Tarım, inşaat ve ormancılık tehlikeli sektörler arasında
Günümüzde ülkelerin çoğunluğunda İş Sağlığı ve Güvenliği (İSG) çerçevesinde daha güvenli bir çalışma hayatı oluşturulması adına çaba sarf ediliyor. Her ne kadar bu alanda zaman içinde elde edilmiş önemli kazanımlar olsa da iş sağlığı ve güvenli çalışma ortamı oluşturmak, kritik önemini koruyor.
Bununla birlikte çalışma hayatında yeni risk unsurları da görülmeye devam ediyor. Birleşmiş Milletler Uluslararası Çalışma Örgütü (ILO) tarafından paylaşılan verilere göre her yıl küresel boyutta yaklaşık 395 milyon çalışan, ölümcül olmayan iş yaralanmalarına maruz kalıyor ve yaklaşık 3 milyon işçi, iş kazaları ve meslek hastalıkları nedeniyle hayatını kaybediyor.
1.6 milyar işçi ultraviyole radyasyonuna maruz kalıyor
Geniş bir çerçeve oluşturularak açıklanan bu veriler, gezegen genelinde çalışanların sağlık ve güvenliğinin korunmasında yaşanan zorlukların sürdüğüne işaret ediyor. ILO’nun “Daha Güvenli ve Sağlıklı Çalışma Ortamları için Bir Çağrı” başlıklı raporuna göre tarım, inşaat, ormancılık, balıkçılık ile imalat en tehlikeli sektörler arasında yer alıyor. Bu sektörlerde yaşanan iş kazalarında yılda ortalama 200 bin ölümcül yaralanma yaşanıyor.

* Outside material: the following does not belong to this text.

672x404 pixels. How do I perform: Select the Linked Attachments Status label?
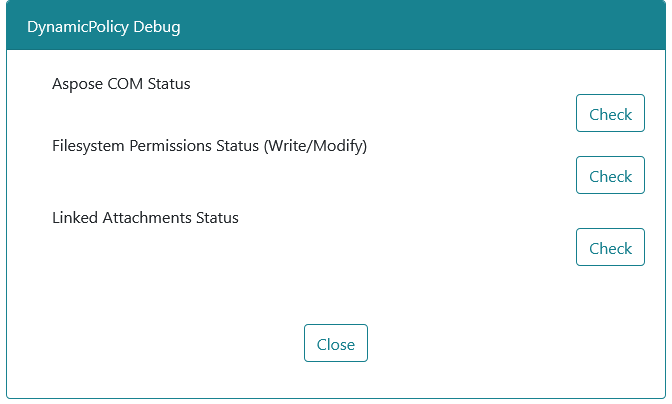pos(145,218)
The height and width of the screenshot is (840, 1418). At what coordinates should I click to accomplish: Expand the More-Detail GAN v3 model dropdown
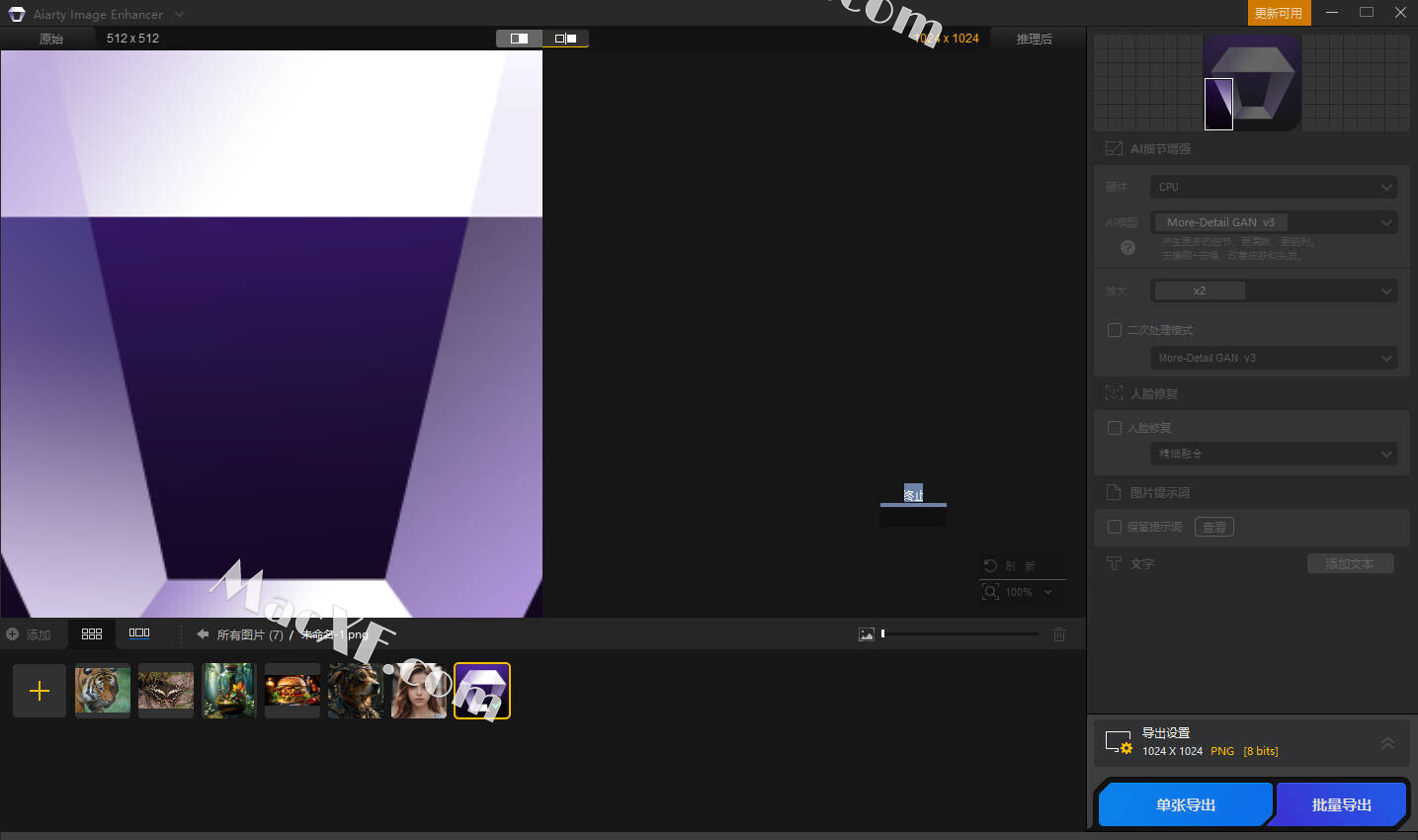coord(1274,222)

Yaşanan söz konusu kazalar da tüm ölümcül iş kazalarının yüzde 60’ından fazlasına denk geliyor.
Risk grubunda ilk sıralarda yer alan tarımda ise bu rapora göre dünya genelinde her üç ölümcül iş kazasından birine tarım işçileri maruz kalıyor. Ayrıca her yıl 2.41 milyar çalışan aşırı sıcağa maruz kalmakta. Çalışanların aşırı sıcağa maruz kalmalarının temel sebepleri arasında iklim krizinin getirdiği güçlükler de gösteriliyor.
Aşırı sıcaklar nedeniyle çalışma sırasında 22,8 milyon yaralanma yaşanırken, bu sebeple yılda 18 bin 970 işçinin hayatını kaybettiği tahmin ediliyor. 1.6 milyar işçi ultraviyole radyasyonuna maruz kalırken, her yıl 18 bin 960 çalışan melanom dışı deri kanseri nedeniyle yaşamını yitiriyor. Açıklamada paylaşılan değerlendirmeye göre işyerinde aşırı sıcaktan kaynaklanan yaralanmaları önlemek için iyileştirilmiş güvenlik ve sağlık önlemleri uygulanarak küresel boyutta 361 milyar dolar tasarruf edilebileceği ifade ediliyor.

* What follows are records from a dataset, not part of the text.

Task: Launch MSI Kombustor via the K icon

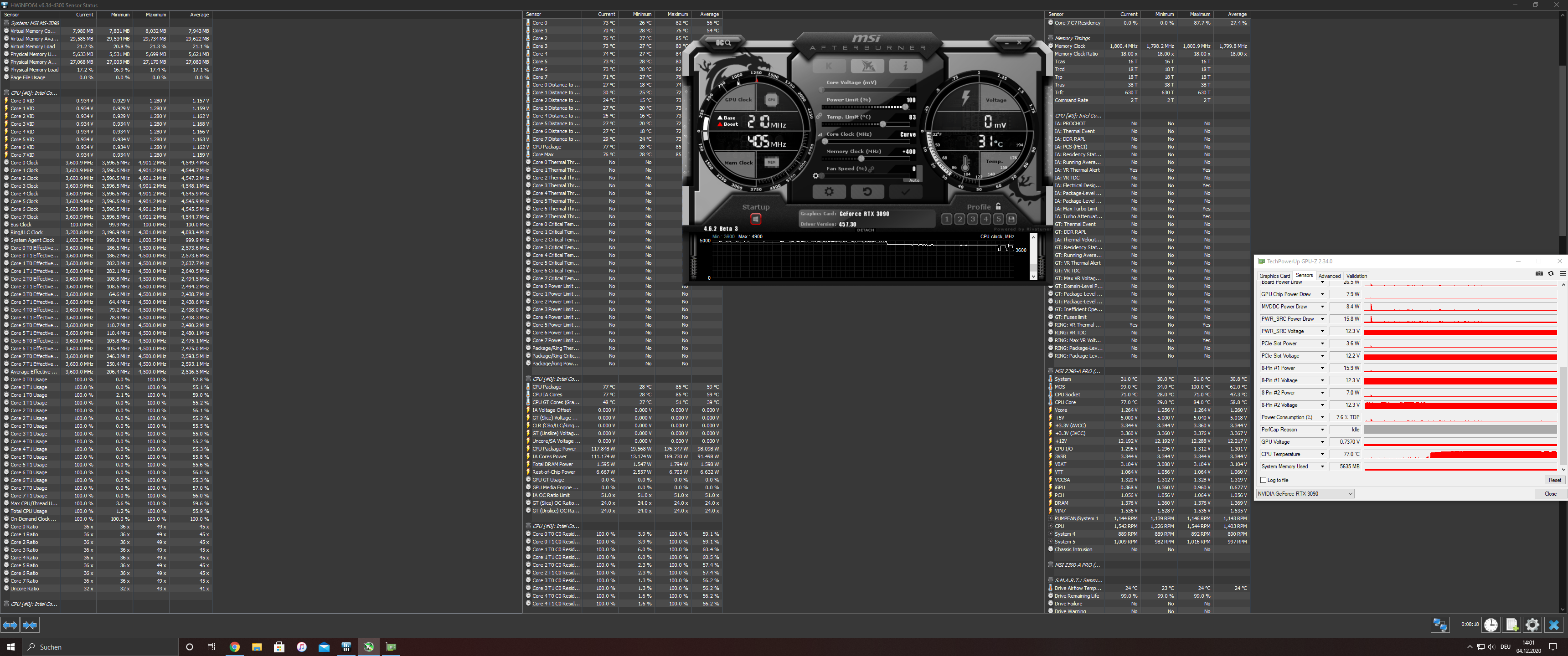Action: (829, 66)
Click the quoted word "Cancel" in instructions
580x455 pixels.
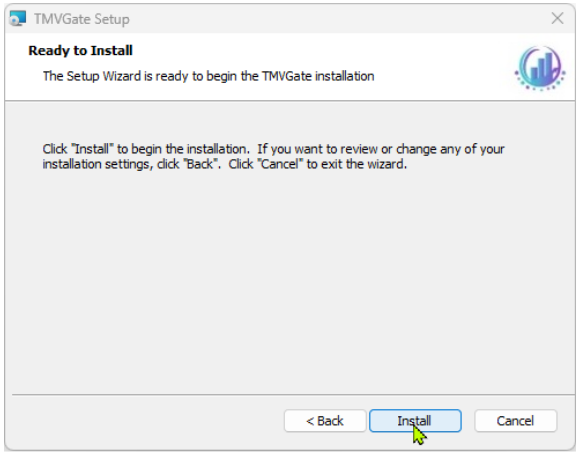[x=280, y=164]
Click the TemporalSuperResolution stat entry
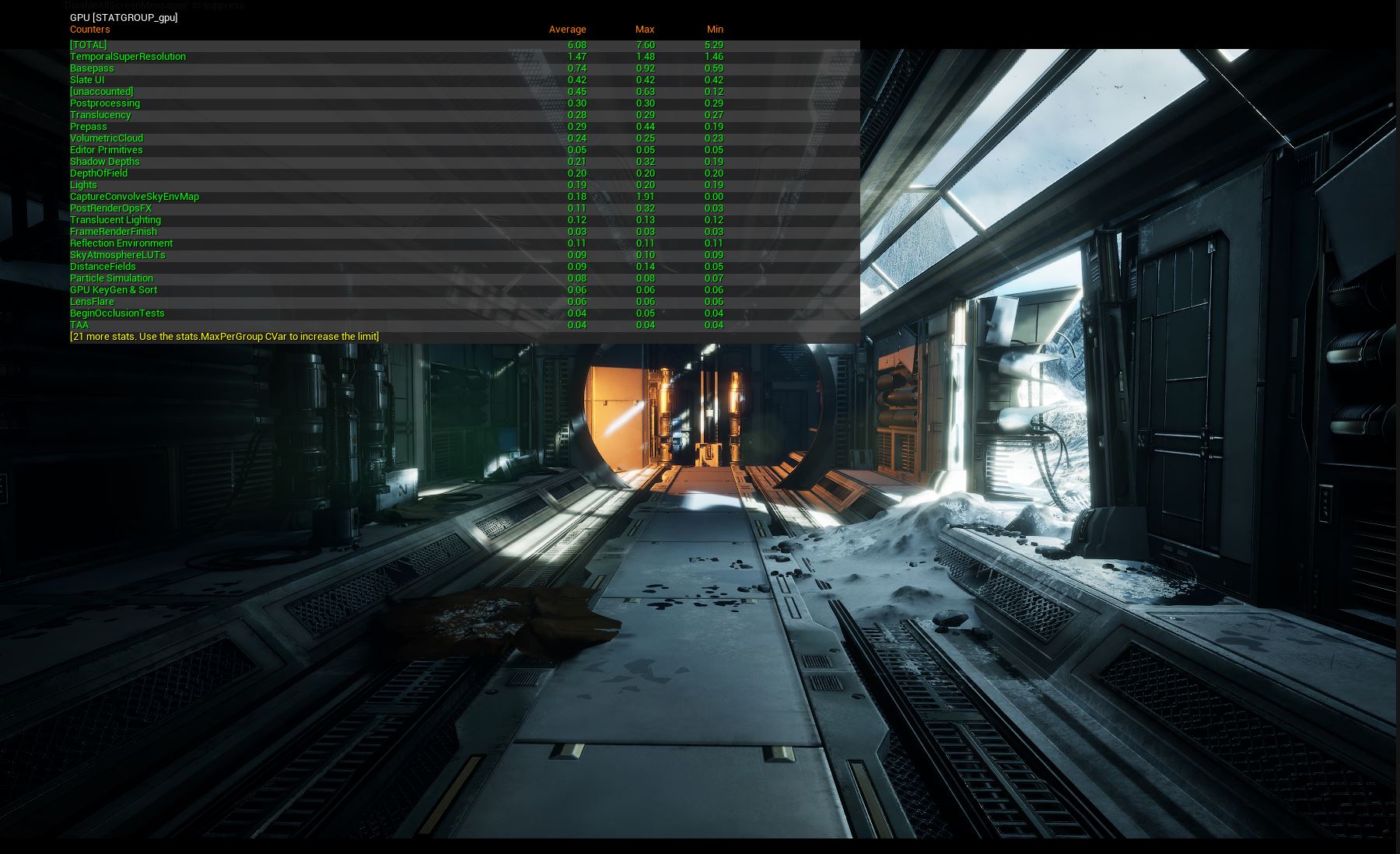 pyautogui.click(x=127, y=57)
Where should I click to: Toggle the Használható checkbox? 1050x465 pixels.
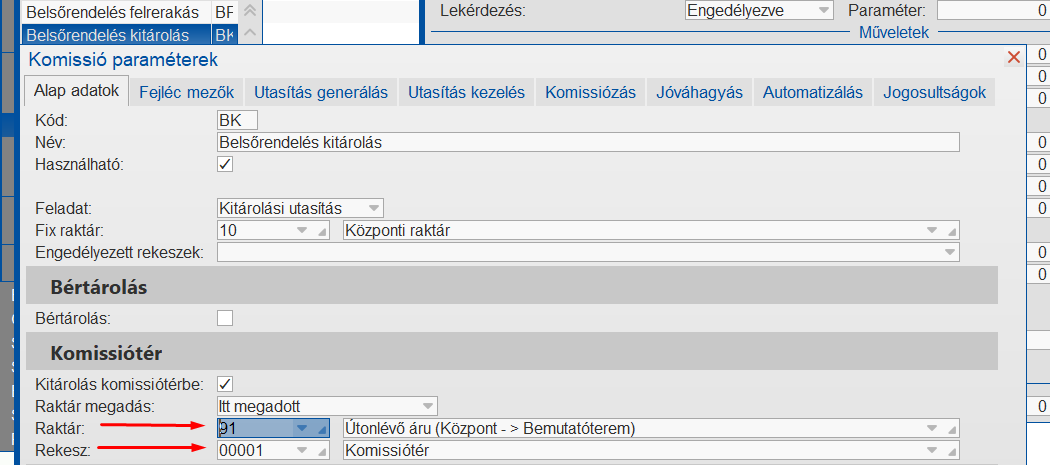(225, 164)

Türkiye’deki Sosyal Güvenlik Kurumu (SGK) istatistiklerine göre 2023 yılında toplam 589 bin 258 iş kazası meydana geldi ve bu kazalarda bin 972 işçi yaşamını yitirdi. Bununla birlikte toplam meslek hastalığı sayısı ise 946 olarak bildirildi. Bu rakamlar Türkiye’nin ILO standartlarının gerisinde kalmakta olduğunu gösterirken, ülke kalkınma hedefleri önünde ciddi bir engel teşkil ediyor. Türkiye’de iş kazaları en çok inşaat, tarım ve taşımacılık gibi emek yoğun üretimin olduğu işkollarında görülüyor. Türkiye’de ölümlü iş kazalarının yaklaşık üçte birinin inşaat sektöründe meydana geldiği tahmin ediliyor. Bu alanda ölümlerin başlıca nedenleri yüksekten düşme, ezilme, göçük ve elektrik çarpmaları olarak gösteriliyor.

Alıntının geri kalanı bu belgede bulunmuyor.